-- ACTIVITY --
Find the lines below that contain the string "Open". Copy each one.

-------- SOURCE DATA

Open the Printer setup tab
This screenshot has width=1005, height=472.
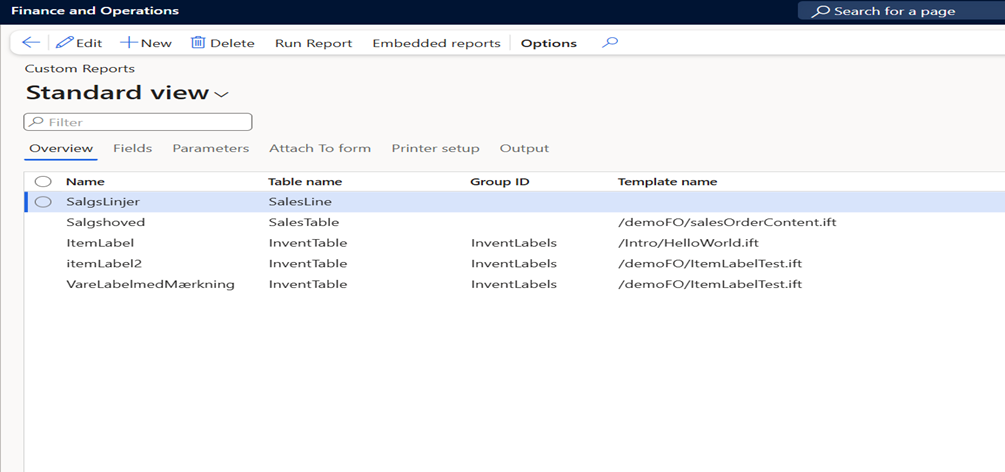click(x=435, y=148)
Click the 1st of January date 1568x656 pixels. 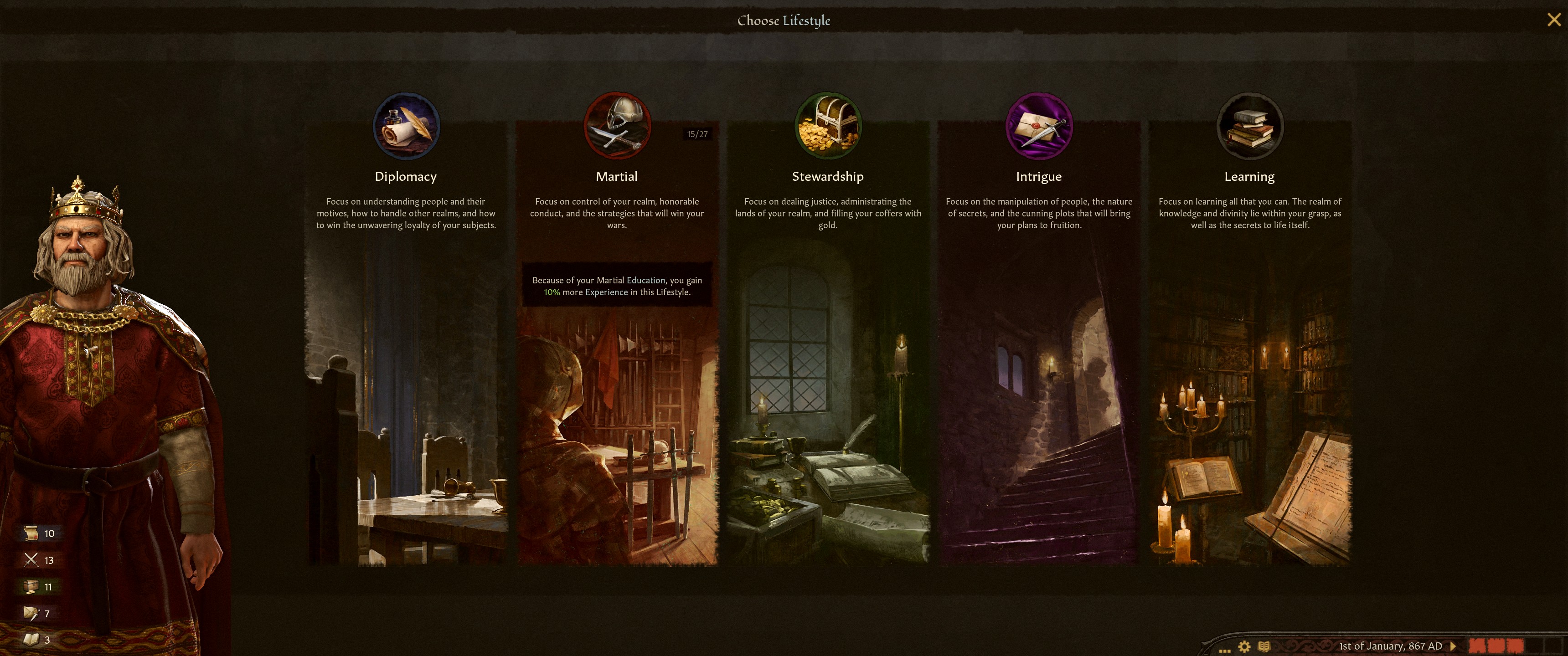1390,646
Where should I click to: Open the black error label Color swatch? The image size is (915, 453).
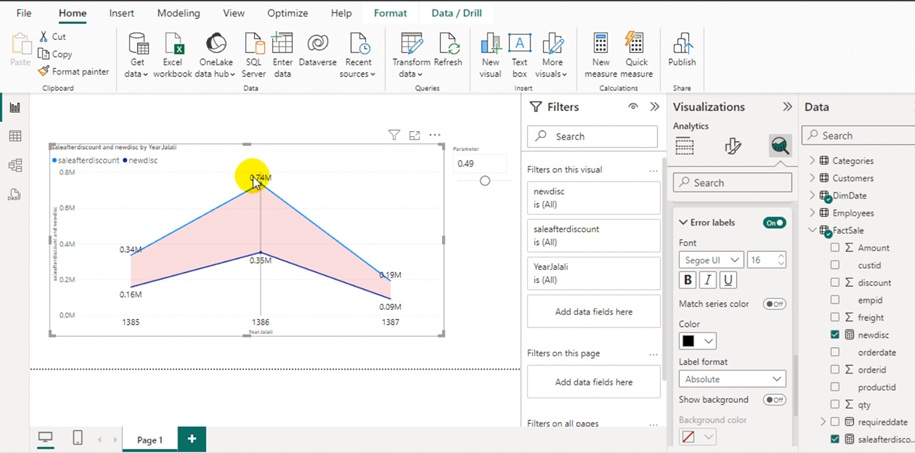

----------------

-- TASK ANSWER --
Open the Printer setup tab
Where should I click to: Open the black error label Color swatch? The image size is (915, 453).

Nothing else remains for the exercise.